__Actions to take__:
**1)** According to the passage on delegation, what is the title of the book by Hans Finzel?
**2)** Rewrite the paragraph of the passage on delegation beginning "When I was 19 years old" in a shorter form, keeping its main facts.
**3)** Proceed with the passage on delegation from the point at which it ends.

__Text to read__:
● ● ● ●
Theodore Roosevelt once said, “The best executive is the one who has the sense enough to pick good men to do what he wants done, and self-restraint enough to keep from meddling with them while they do it.”
Delegation is a key activity in the life of any leader and any executive.
Hans Finzel, in his book “The Top Ten Mistakes Leaders Make”, answers why leaders don’t delegate:
Fear of losing authority, Fear of work being done poorly, Fear of work being done better, Unwillingness to take the necessary time, Fear of depending on others, Don’t know how.
Did you notice how often the word “fear” was used in Finzels findings?
When I was 19 years old, a leader at my university hired me to work on her staff. One of the first things she did was to hand me the keys to a car, hand me some money, and asked me to go to Mexico to meet with a group of leaders and develop a plan for some trips the coming year. I had 2 feelings. The first: “I can’t believe she’s going to let me do this. She doesn’t know me well. I haven’t worked for her yet. This is incredible! I’m getting paid to go to Mexico!” The second response was: “I better not blow it. I’m going to do my best. I can do this. I want to keep this job.”
● ● ● ●
Data items
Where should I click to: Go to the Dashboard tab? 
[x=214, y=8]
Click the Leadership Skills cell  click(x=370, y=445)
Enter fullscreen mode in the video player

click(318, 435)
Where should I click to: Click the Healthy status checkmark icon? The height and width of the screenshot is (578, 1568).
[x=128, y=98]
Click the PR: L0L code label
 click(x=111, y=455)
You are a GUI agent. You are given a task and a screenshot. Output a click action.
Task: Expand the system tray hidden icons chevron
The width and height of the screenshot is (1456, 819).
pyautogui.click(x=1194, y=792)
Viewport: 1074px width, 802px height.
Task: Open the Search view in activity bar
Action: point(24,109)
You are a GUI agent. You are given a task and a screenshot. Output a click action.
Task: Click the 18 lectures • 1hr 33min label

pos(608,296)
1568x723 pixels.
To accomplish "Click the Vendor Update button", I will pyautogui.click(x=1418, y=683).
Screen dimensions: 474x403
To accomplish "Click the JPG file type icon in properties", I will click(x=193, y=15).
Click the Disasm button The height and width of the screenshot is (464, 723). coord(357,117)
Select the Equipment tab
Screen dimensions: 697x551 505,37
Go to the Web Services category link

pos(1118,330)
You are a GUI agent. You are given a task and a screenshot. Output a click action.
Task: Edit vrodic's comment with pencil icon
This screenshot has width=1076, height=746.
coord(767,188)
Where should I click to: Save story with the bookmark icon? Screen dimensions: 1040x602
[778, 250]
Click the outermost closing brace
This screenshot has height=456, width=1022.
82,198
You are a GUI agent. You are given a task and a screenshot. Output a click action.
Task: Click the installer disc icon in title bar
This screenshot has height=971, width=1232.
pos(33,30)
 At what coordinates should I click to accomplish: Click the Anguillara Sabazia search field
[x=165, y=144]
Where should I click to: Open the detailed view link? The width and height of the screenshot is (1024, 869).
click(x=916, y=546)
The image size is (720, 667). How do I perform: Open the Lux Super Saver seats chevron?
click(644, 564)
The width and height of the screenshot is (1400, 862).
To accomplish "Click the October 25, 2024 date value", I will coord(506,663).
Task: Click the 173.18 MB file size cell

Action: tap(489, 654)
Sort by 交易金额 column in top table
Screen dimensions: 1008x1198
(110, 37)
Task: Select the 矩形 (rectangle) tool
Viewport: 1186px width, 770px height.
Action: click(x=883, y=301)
● ● ● ●
__Answers to the exercise__:
**1)** The Top Ten Mistakes Leaders Make

**2)** At 19, I was hired onto the staff of a university leader. Early on, she gave me car keys and money and sent me to Mexico to meet a group of leaders and plan trips for the coming year. I reacted in two ways. First, I was amazed that she would trust me with this, since she barely knew me and I had not yet worked for her, and I was thrilled to be paid to go to Mexico. Second, I resolved to do my best and not fail, because I wanted to keep the job.

**3)**
Here’s what I’ve learned about DELEGATION over the years:
*Proper delegation should cause people to STEP UP. It all depends in how you frame it.
*Delegation is NOT the act of having other people do the things that you as a leader don’t want to do.
*Delegation is TEACHING and EMPOWERING others to do things so that you can do other things.
*Delegation is a GROWTH STEP for a leader and an organization. Without it, you can’t grow.
*Delegation requires an element of TRUST and RISK. These should be developed constantly.
*Everyone wants to take on NEW TASKS. Everyone wants the opportunity to SUCCEED at something new.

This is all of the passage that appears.